The global pandemic has claimed a number of things, including stopping my favorite band in the entire world from completing their North American tour, as Wire had to pull up stakes half way through and return home. We take it for granted that every Wire album will be phenomenal now, but it really is staggering that they can produce something as incredible and current as Mind Hive well over 40 years into their career.
While we have been robbed of the joys of seeing Wire live, being in lockdown has finally allowed me to go back and save an interview that I did with Colin Newman back in 2017 around the reissue of his incredible early solo records. A-Z, Provisionally Entitled The Singing Fish, and Not To remain some of my favorite albums of all-time. I could talk about them for days. Colin tells me he doesn’t have much to say about them, and then we chat for hours…
Colin Newman: I don’t have a huge amount to say. I don’t know if you’ve read any of the interviews I’ve done for my solo records. I tend to run out of things to say very quickly. I did it because I felt I had an opportunity I couldn’t not take. There’s too many negatives in that sentence, but you understand what I mean. I heard from a friend who works for Beggars that they were allowing some of their artists to have their back catalogue on vinyl. And I thought, “Well, that will be nice, but it would be good to do CDs because I’ve got extra tracks in the archives I could make doubles of and that will make a more interesting release for fans.” And so I negotiated with them to get a CD and they were fine with that, and they just basically gave them to me to release. They retained the title; they owned them. But they’re not keeping the things in print anymore.
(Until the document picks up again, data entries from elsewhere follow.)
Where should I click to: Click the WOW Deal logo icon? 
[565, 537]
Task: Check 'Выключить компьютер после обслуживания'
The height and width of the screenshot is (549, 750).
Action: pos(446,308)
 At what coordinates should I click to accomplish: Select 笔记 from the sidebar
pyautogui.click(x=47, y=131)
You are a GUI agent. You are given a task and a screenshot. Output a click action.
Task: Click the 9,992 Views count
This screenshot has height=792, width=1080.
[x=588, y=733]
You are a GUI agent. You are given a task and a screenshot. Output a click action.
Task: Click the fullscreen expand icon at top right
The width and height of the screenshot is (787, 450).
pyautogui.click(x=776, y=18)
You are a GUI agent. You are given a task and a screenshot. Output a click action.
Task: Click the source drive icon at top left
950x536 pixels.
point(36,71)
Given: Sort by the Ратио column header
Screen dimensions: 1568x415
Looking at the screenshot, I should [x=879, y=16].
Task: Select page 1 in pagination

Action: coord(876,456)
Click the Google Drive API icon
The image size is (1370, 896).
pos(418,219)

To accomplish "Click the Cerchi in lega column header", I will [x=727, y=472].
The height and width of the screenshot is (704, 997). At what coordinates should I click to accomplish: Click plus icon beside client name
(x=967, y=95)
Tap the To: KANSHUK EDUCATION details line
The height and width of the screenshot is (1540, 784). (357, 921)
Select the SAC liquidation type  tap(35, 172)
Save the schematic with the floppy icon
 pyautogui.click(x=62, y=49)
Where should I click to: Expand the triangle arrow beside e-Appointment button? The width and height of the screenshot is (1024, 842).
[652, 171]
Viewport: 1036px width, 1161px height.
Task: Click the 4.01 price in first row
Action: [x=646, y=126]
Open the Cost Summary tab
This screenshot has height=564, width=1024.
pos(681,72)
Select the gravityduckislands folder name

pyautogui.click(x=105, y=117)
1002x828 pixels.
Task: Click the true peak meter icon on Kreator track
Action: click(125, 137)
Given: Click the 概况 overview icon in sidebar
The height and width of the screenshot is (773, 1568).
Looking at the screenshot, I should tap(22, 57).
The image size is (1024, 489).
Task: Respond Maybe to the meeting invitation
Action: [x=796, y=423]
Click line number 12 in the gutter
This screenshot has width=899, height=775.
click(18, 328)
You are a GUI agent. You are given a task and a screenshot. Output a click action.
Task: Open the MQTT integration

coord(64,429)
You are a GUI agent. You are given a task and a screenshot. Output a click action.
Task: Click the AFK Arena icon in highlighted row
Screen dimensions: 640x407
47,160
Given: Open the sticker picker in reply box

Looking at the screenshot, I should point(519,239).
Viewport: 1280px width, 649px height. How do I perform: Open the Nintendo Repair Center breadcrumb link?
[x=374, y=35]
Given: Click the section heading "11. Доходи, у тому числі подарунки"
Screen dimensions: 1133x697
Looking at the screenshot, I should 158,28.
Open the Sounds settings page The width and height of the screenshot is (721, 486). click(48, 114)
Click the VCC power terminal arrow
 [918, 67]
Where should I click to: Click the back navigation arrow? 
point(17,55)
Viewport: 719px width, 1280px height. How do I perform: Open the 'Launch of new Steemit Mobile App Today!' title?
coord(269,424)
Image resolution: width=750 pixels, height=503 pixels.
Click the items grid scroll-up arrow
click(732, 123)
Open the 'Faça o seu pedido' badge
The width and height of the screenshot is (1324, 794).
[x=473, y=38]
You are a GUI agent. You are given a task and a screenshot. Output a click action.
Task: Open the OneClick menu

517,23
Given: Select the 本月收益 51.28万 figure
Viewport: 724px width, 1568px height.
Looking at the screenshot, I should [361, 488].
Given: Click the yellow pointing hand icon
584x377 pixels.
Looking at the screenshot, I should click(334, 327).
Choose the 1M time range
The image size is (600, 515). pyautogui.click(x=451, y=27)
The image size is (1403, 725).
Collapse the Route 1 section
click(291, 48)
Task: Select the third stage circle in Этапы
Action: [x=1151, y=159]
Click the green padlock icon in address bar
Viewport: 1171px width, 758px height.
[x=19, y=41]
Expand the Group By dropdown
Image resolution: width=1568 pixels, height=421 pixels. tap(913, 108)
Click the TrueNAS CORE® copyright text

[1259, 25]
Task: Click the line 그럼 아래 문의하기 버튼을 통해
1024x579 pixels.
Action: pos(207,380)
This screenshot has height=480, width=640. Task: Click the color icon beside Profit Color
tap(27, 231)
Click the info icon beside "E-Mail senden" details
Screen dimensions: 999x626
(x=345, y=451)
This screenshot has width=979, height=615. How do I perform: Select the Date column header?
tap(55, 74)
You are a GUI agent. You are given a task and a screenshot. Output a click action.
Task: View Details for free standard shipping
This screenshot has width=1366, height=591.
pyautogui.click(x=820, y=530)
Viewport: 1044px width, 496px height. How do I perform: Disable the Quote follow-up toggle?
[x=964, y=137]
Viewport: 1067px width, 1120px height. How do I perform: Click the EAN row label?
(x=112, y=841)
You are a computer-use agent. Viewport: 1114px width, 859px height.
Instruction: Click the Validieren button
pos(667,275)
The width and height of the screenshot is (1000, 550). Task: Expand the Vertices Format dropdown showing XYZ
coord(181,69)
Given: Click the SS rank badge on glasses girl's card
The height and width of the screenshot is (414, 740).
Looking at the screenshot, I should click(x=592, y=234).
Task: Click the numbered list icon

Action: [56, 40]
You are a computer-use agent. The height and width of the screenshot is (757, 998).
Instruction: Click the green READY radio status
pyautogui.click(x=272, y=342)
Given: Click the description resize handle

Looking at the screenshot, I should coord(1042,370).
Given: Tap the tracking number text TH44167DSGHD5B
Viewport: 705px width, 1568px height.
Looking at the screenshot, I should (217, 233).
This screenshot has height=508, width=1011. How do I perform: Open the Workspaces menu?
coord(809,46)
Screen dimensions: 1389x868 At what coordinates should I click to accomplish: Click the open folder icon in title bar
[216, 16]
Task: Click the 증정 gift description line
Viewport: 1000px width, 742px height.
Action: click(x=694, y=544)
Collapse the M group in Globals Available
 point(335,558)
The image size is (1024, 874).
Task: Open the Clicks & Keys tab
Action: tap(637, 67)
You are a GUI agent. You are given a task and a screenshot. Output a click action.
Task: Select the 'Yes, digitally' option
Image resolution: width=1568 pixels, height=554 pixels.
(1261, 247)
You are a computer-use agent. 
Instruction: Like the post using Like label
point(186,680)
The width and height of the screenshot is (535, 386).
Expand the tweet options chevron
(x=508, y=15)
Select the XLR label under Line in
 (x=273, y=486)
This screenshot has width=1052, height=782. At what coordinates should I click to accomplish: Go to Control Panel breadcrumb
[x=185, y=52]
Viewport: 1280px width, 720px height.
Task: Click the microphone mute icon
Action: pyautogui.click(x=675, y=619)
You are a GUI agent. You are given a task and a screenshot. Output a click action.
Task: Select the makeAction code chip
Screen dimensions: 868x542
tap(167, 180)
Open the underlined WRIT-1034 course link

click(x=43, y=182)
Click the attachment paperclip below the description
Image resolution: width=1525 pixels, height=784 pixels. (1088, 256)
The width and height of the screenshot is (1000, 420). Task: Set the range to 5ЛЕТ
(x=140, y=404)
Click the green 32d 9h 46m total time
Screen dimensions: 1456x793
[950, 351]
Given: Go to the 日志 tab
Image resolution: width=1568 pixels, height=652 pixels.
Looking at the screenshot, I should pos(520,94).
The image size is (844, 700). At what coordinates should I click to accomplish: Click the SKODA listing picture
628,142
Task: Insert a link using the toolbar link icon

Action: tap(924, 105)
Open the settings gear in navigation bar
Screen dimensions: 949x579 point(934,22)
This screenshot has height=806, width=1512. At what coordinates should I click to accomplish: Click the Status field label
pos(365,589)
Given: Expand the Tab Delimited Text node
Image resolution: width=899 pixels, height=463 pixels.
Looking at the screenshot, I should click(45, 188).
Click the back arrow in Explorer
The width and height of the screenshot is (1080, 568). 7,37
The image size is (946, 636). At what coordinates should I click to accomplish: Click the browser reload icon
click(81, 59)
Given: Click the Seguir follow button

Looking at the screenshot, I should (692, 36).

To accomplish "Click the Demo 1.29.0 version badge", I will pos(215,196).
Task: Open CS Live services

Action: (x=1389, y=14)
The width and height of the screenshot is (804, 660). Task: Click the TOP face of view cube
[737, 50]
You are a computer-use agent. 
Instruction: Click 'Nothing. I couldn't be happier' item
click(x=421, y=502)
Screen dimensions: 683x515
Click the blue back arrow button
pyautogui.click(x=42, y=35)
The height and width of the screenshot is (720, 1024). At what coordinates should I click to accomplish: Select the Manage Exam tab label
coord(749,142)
I think Beggars are in a position to do this but they do take quite seriously the kind of, as it were, the unwritten pact between a record company and an artist — especially an independent label. If you have someone’s records and you’re not making them available, then you don’t really have the right to continue to — you’re not exploiting it on behalf of the artist, so you could be legally challenged if you weren’t. But I don’t think they look at it like that; it’s more like, “Well, if the artist can do something with it, then why not get them to do it?” So that was where I came into it. It took me forever to get anything together. I’ve known about this since 2012.
John Foster: You and I have talked about it even further back, as far as a speculative thing that could happen.
Yeah. So it’s one of those things. I don’t feel particularly close to the material, but at the same time I’m very happy that I’ve made quite a lot of people happy with rereleasing it, so that’s ultimately a good thing as far as I’m concerned.
It’s interesting too. In setting that up, I guess one of the things I was curious about was why not reissue them on Pink Flag or Swim, setting up a separate —
Pink Flag doesn’t release anything other than Wire records. It’s very specific in that regard. I think it would have been a more commercial option to release them on Pink Flag but then you open up all kinds of potential problems within the band if you say, “Oh, well I’m using this vehicle for my own use.” That seems to me a bit unethical, really. The only way I can maintain a position of being in the band and running the label is to be beyond reproach. I can’t ever be seen to be doing anything to my personal advantage. It all has to be about Wire. It’s very specific, that Pink Flag only releases Wire records. Swim, on the other hand, only releases new records. That was the idea of it, to have a sub-label. Of course Sentient Sonics is a sub-label of Swim. And the name came from Graham Duff, the writer. Ages ago I thought, “We need to have a name for this label,” and he came up with it. He always comes up with names of groups. A lot of his writing is about music, or has been in the past, so band names is one of his specialties. There’s always an element of humor in them.
Right, he’s got a list of things waiting for the right opportunity to launch them?
Not really, it’s just something that he came up with that kind of stuck. If there will be more things, it’s not beyond the realms of possibility that there would be another set, which would be Commercial Suicide, It Seems, and Bastard, all done in the same way. They will be released on vinyl. There’s definitely material for second discs for all of those three. So there will be a commercial market for them.